Saved data entries:
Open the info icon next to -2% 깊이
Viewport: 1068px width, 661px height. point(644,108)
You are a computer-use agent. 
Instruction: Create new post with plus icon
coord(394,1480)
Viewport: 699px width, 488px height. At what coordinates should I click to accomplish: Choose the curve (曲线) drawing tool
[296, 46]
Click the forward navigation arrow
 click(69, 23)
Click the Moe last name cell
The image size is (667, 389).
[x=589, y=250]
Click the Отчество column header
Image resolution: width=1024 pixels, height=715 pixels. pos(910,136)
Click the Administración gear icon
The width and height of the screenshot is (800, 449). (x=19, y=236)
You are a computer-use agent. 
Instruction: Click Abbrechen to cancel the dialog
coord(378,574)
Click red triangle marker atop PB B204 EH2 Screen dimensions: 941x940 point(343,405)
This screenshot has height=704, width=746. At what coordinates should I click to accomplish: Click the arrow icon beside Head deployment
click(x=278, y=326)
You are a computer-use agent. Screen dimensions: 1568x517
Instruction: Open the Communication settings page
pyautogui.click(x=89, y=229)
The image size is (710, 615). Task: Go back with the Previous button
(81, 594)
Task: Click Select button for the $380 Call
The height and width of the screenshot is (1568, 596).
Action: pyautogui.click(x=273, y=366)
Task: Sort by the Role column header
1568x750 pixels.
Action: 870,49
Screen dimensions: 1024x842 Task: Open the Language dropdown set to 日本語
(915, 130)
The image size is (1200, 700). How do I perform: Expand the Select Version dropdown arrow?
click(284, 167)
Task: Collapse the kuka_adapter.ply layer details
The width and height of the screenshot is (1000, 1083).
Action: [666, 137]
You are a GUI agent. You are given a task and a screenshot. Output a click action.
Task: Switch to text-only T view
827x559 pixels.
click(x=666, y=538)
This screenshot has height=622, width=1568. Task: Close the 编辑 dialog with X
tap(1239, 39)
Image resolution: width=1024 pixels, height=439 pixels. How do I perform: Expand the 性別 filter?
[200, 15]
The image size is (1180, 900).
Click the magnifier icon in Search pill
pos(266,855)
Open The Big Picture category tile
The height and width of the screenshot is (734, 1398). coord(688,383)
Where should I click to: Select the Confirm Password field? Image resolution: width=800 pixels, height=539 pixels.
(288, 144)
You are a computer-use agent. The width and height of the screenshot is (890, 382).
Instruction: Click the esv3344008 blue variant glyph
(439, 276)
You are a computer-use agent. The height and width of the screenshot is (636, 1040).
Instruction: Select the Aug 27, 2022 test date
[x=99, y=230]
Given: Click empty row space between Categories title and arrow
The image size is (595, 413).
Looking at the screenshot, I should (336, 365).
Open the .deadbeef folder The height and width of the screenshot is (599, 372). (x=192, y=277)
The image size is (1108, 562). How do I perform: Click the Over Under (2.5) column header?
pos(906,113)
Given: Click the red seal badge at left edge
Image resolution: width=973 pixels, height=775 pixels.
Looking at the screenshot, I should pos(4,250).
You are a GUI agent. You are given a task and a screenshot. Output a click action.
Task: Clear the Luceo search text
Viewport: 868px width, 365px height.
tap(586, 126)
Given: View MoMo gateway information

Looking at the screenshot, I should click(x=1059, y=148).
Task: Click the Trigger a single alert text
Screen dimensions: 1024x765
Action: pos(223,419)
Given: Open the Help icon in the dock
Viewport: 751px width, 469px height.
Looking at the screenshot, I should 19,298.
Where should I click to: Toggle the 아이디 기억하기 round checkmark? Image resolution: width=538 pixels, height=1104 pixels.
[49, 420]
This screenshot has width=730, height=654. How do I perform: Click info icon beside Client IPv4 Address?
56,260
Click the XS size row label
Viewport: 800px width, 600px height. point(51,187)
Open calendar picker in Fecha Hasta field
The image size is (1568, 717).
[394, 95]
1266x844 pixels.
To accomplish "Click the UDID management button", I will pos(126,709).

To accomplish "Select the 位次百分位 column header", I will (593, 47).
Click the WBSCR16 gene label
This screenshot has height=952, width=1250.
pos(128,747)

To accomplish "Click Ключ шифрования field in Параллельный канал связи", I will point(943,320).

■ Task directions:
All of the data is to be transcribed exactly as written.

■ Task output:
Open the info icon next to -2% 깊이
Viewport: 1068px width, 661px height. point(644,108)
You are a computer-use agent. 
Instruction: Create new post with plus icon
coord(394,1480)
Viewport: 699px width, 488px height. At what coordinates should I click to accomplish: Choose the curve (曲线) drawing tool
[296, 46]
Click the forward navigation arrow
 click(69, 23)
Click the Moe last name cell
The image size is (667, 389).
[x=589, y=250]
Click the Отчество column header
Image resolution: width=1024 pixels, height=715 pixels. pos(910,136)
Click the Administración gear icon
The width and height of the screenshot is (800, 449). (x=19, y=236)
You are a computer-use agent. 
Instruction: Click Abbrechen to cancel the dialog
coord(378,574)
Click red triangle marker atop PB B204 EH2 Screen dimensions: 941x940 point(343,405)
This screenshot has height=704, width=746. At what coordinates should I click to accomplish: Click the arrow icon beside Head deployment
click(x=278, y=326)
You are a computer-use agent. Screen dimensions: 1568x517
Instruction: Open the Communication settings page
pyautogui.click(x=89, y=229)
The image size is (710, 615). Task: Go back with the Previous button
(81, 594)
Task: Click Select button for the $380 Call
The height and width of the screenshot is (1568, 596).
Action: pyautogui.click(x=273, y=366)
Task: Sort by the Role column header
1568x750 pixels.
Action: 870,49
Screen dimensions: 1024x842 Task: Open the Language dropdown set to 日本語
(915, 130)
The image size is (1200, 700). How do I perform: Expand the Select Version dropdown arrow?
click(284, 167)
Task: Collapse the kuka_adapter.ply layer details
The width and height of the screenshot is (1000, 1083).
Action: [666, 137]
You are a GUI agent. You are given a task and a screenshot. Output a click action.
Task: Switch to text-only T view
827x559 pixels.
click(x=666, y=538)
This screenshot has height=622, width=1568. Task: Close the 编辑 dialog with X
tap(1239, 39)
Image resolution: width=1024 pixels, height=439 pixels. How do I perform: Expand the 性別 filter?
[200, 15]
The image size is (1180, 900).
Click the magnifier icon in Search pill
pos(266,855)
Open The Big Picture category tile
The height and width of the screenshot is (734, 1398). coord(688,383)
Where should I click to: Select the Confirm Password field? Image resolution: width=800 pixels, height=539 pixels.
(288, 144)
You are a computer-use agent. The width and height of the screenshot is (890, 382).
Instruction: Click the esv3344008 blue variant glyph
(439, 276)
You are a computer-use agent. The height and width of the screenshot is (636, 1040).
Instruction: Select the Aug 27, 2022 test date
[x=99, y=230]
Given: Click empty row space between Categories title and arrow
The image size is (595, 413).
Looking at the screenshot, I should (336, 365).
Open the .deadbeef folder The height and width of the screenshot is (599, 372). (x=192, y=277)
The image size is (1108, 562). How do I perform: Click the Over Under (2.5) column header?
pos(906,113)
Given: Click the red seal badge at left edge
Image resolution: width=973 pixels, height=775 pixels.
Looking at the screenshot, I should pos(4,250).
You are a GUI agent. You are given a task and a screenshot. Output a click action.
Task: Clear the Luceo search text
Viewport: 868px width, 365px height.
tap(586, 126)
Given: View MoMo gateway information

Looking at the screenshot, I should click(x=1059, y=148).
Task: Click the Trigger a single alert text
Screen dimensions: 1024x765
Action: pos(223,419)
Given: Open the Help icon in the dock
Viewport: 751px width, 469px height.
Looking at the screenshot, I should 19,298.
Where should I click to: Toggle the 아이디 기억하기 round checkmark? Image resolution: width=538 pixels, height=1104 pixels.
[49, 420]
This screenshot has width=730, height=654. How do I perform: Click info icon beside Client IPv4 Address?
56,260
Click the XS size row label
Viewport: 800px width, 600px height. point(51,187)
Open calendar picker in Fecha Hasta field
The image size is (1568, 717).
[394, 95]
1266x844 pixels.
To accomplish "Click the UDID management button", I will pos(126,709).

To accomplish "Select the 位次百分位 column header", I will (593, 47).
Click the WBSCR16 gene label
This screenshot has height=952, width=1250.
pos(128,747)

To accomplish "Click Ключ шифрования field in Параллельный канал связи", I will point(943,320).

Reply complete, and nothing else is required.